Secondo Bloomberg, il governo ha dichiarato che i progetti rafforzeranno le catene di approvvigionamento interne e ridurranno la dipendenza dalle importazioni, in particolare nei segmenti in cui la Cina domina la produzione globale.

Un focus chiave è la localizzazione della produzione di sotto-assiemi di alto valore come moduli per fotocamere e moduli di visualizzazione.

Questi componenti rappresentano una quota significativa dei costi dei dispositivi e sono fondamentali per la stabilità della catena di approvvigionamento.

Lo sviluppo della capacità nazionale è volto a proteggere l'ecosistema elettronico indiano dagli shock esterni migliorando al contempo la competitività dei costi nel tempo.

Concentrandosi sui componenti piuttosto che solo sui prodotti finiti, i responsabili politici cercano di garantire che venga mantenuto più valore all'interno del paese.

La catena di approvvigionamento di Apple cambia

Questa spinta politica coincide con l'espansione della produzione da parte di Apple Inc. in India.

L'azienda ha aumentato il numero di fabbriche locali che assemblano iPhone dopo aver spostato la maggior parte della produzione diretta negli Stati Uniti dalla Cina all'India per ridurre l'esposizione ai dazi tariffari.

Sebbene l'India affronti alcune delle tariffe tariffarie statunitensi più alte a livello globale, i beni elettronici finora hanno evitato imposte più elevate. Questo ha contribuito a mantenere lo slancio negli investimenti nella produzione di elettronica legati alla riorganizzazione globale della catena di approvvigionamento.

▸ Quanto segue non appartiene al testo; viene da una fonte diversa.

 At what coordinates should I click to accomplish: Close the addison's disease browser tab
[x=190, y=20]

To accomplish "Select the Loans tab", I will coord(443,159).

A novembre, il governo ha approvato una proposta di Aequs, un fornitore Apple, osserva Bloomberg, per istituire un'unità che produca custodie per telefoni cellulari tramite fusione metallica, aggiungendo un ulteriore livello alla rete di approvvigionamento locale.

I progetti con chip si spostano verso la produzione

Le ambizioni dell'elettronica indiana si estendono anche alla produzione di semiconduttori.

Secondo Bloomberg, il Ministro dell'Elettronica Ashwini Vaishnaw ha dichiarato venerdì che quattro stabilimenti di produzione di fabbricazione inizieranno la produzione commerciale quest'anno.

Questi includono progetti sostenuti da Micron e Tata, che rappresentano un passo verso la costruzione delle capacità interne in un settore in cui Cina e Asia orientale hanno da tempo un vantaggio.

Nel complesso, le ultime approvazioni riflettono lo sforzo dell'India di allineare la propria politica industriale ai cambiamenti globali della catena di approvvigionamento lontano dalla Cina.